Highly resilient polymeric hydrogels have shown vast potential in the fields of soft robots and wearable devices. However, the inherent interchain entanglements in the polymer network usually accompany energy dissipation during large deformation to result in obvious hysteresis. In this work, a facile strategy is proposed to modulate the degree of chain entanglement and construct potent noncovalent crosslinking points in the polymer network to afford the preparation of elastic and fatigue resistant hydrogels (PAPL hydrogels).

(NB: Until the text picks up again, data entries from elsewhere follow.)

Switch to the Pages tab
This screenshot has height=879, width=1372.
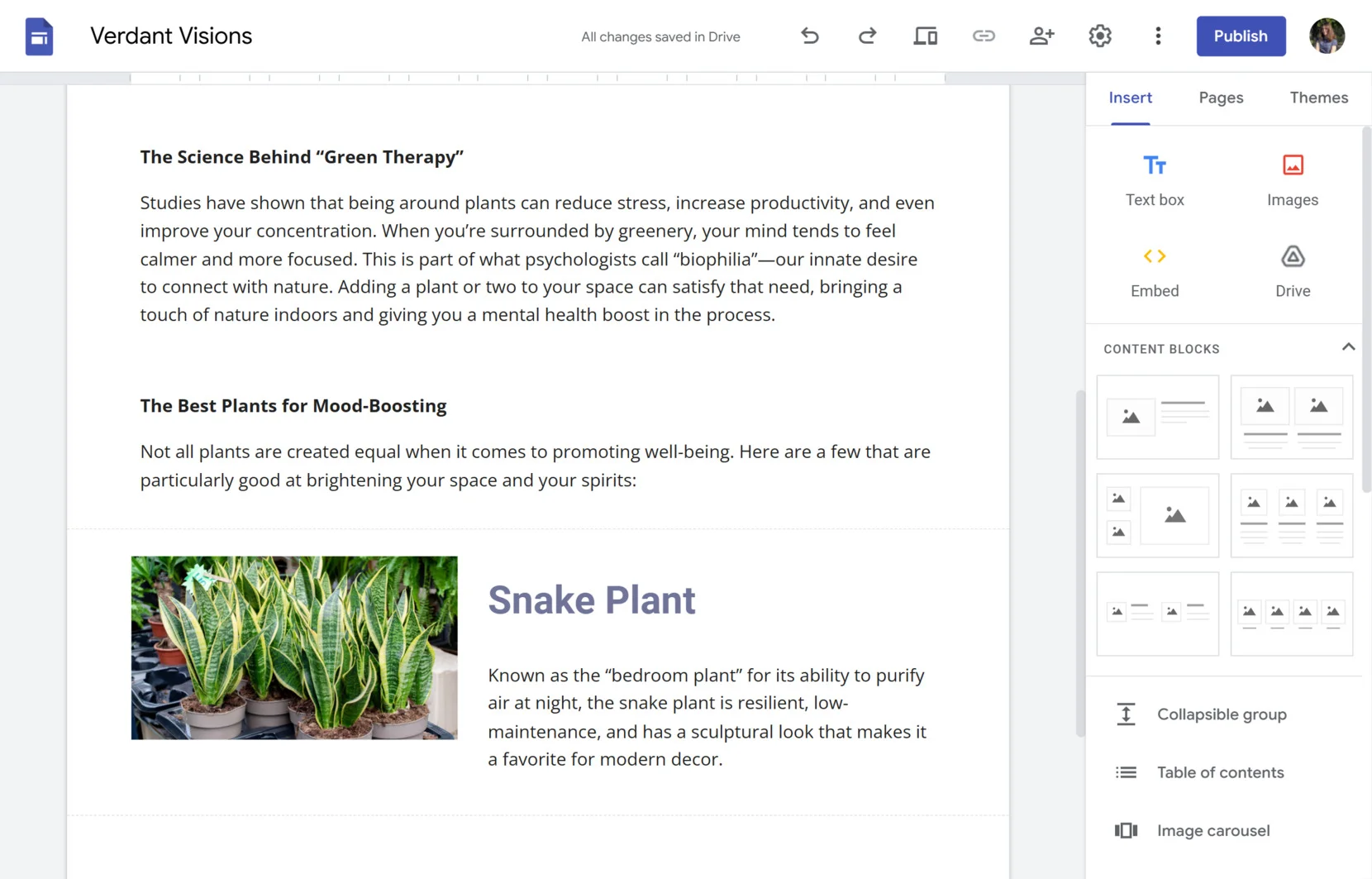point(1221,98)
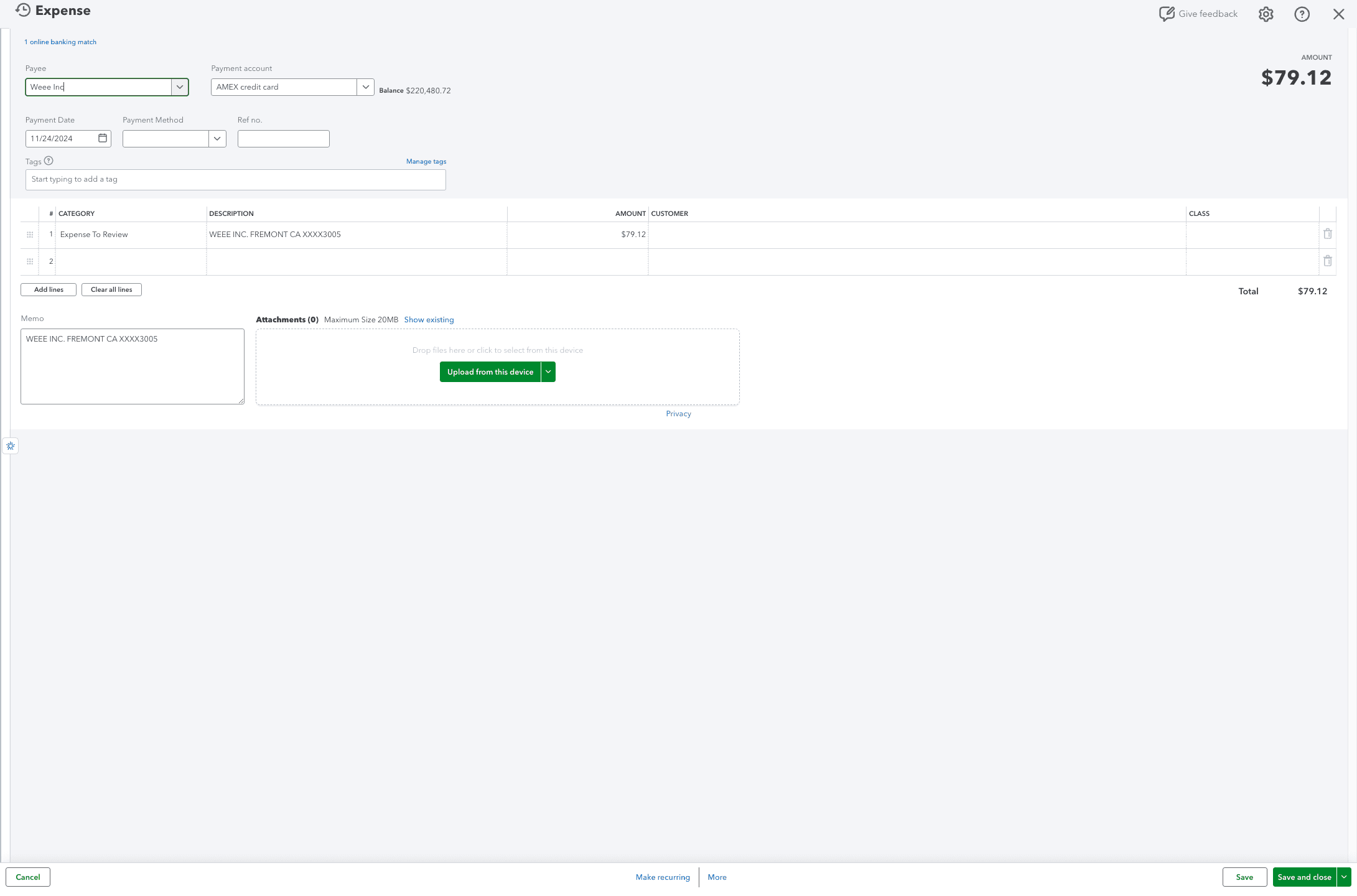
Task: Open the 1 online banking match link
Action: [60, 42]
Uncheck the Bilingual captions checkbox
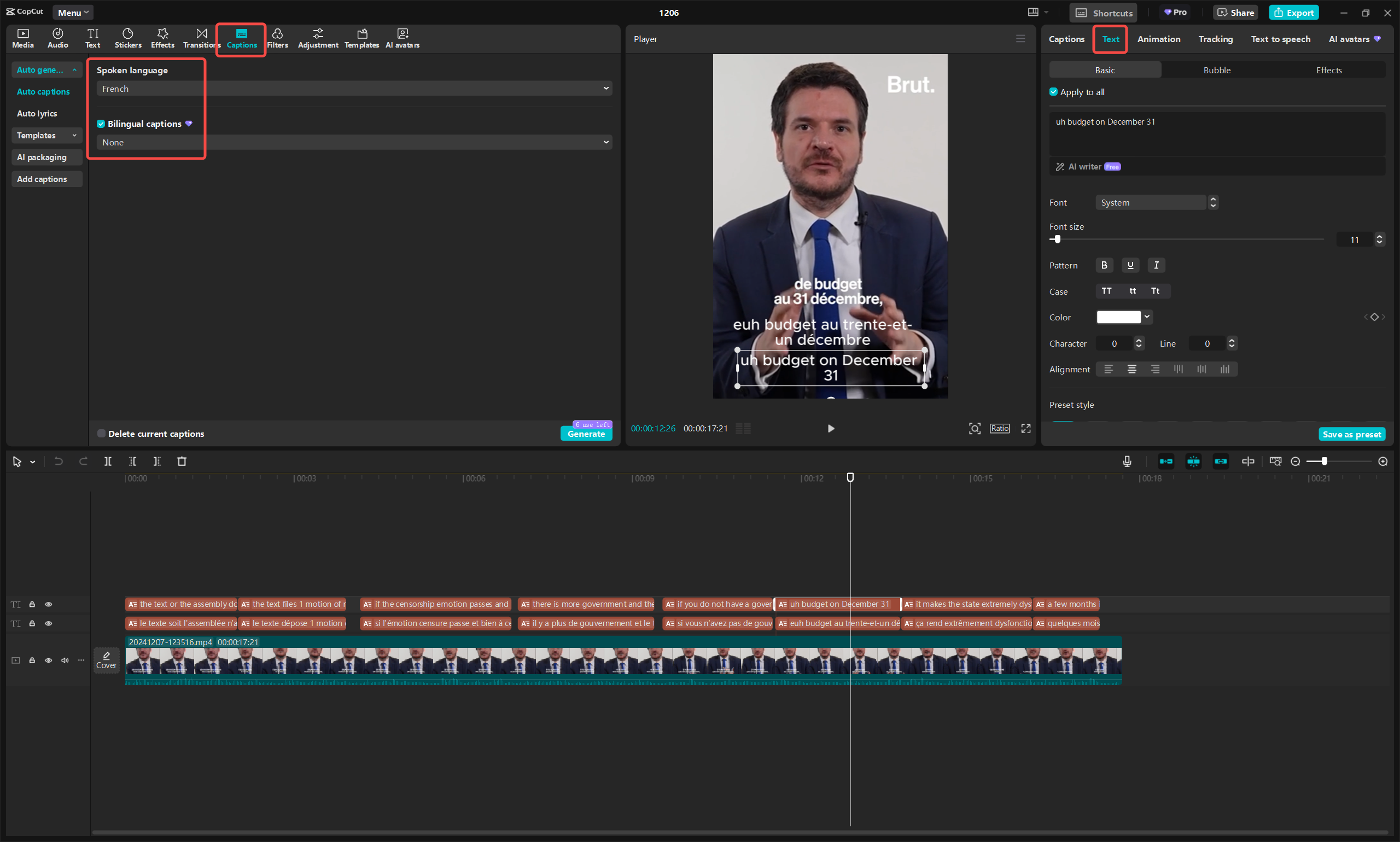The width and height of the screenshot is (1400, 842). click(x=101, y=124)
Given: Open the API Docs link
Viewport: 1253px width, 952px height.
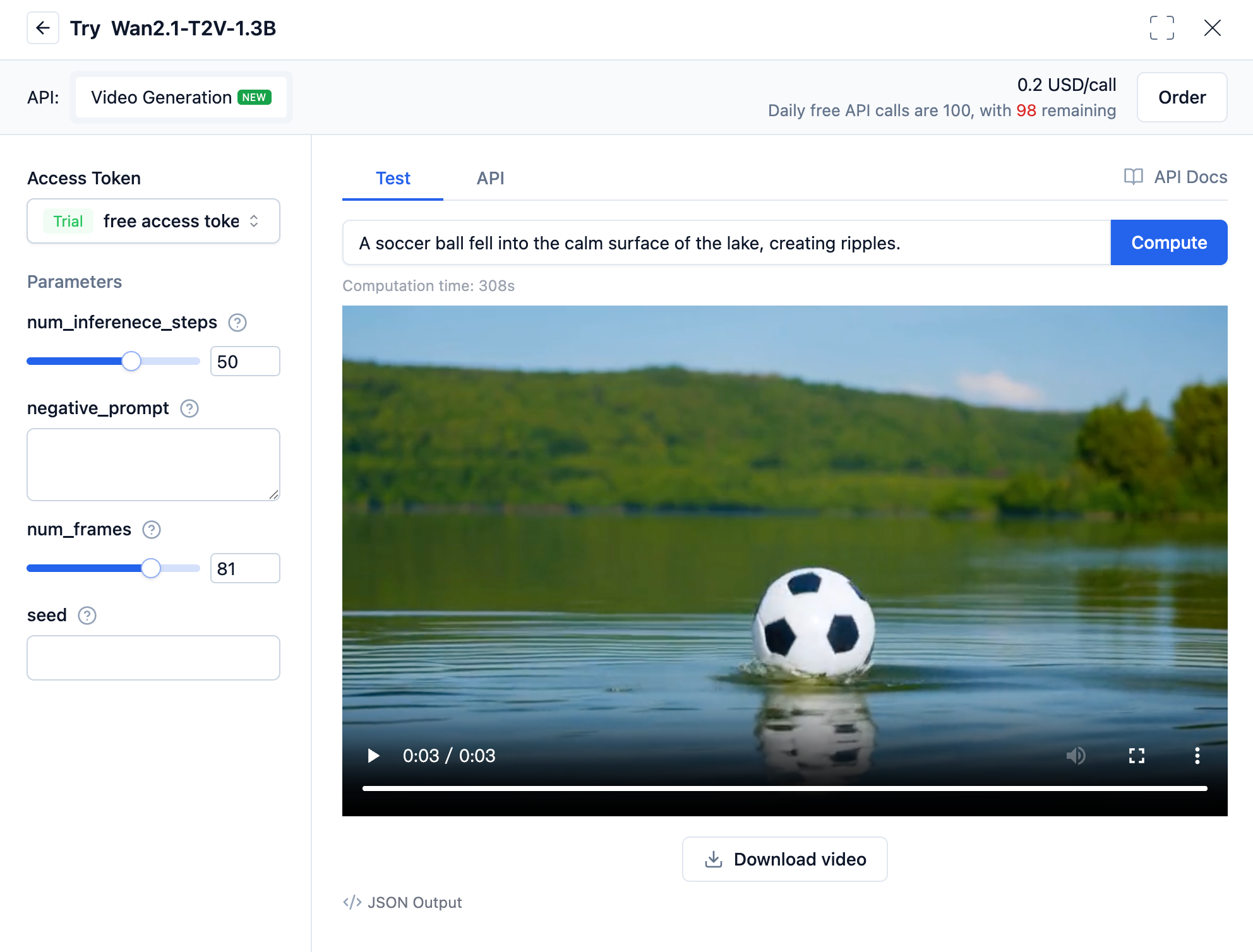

The decrement in the polymer molecular weight controlled by initiator concentration in the radical polymerization system of acrylamide (AM) and N-acryloyl-L-phenylalanine (APA, a hydrogen bonding reinforced factor) cannot only minimize the spatial entanglements but also induce the formation of potent hydrogen-bond (APA-APA and APA-AM) assisted hydrophobic aggregates. The resulting PAPL hydrogel exhibits tensile strength of 310 kPa, fracture strain of 1050%, and hysteresis <5.4% at 800% strain, and could withstand long-term stimulation of successive tensile and compression deformation with negligible mechanical attenuation. As a flexible sensor, the PAPL hydrogel demonstrates an ultralow detection limit (tensile strain of 0.1%), rapid electromechanical response (≈16.6 ms), and could precisely monitor both tiny and large human activities.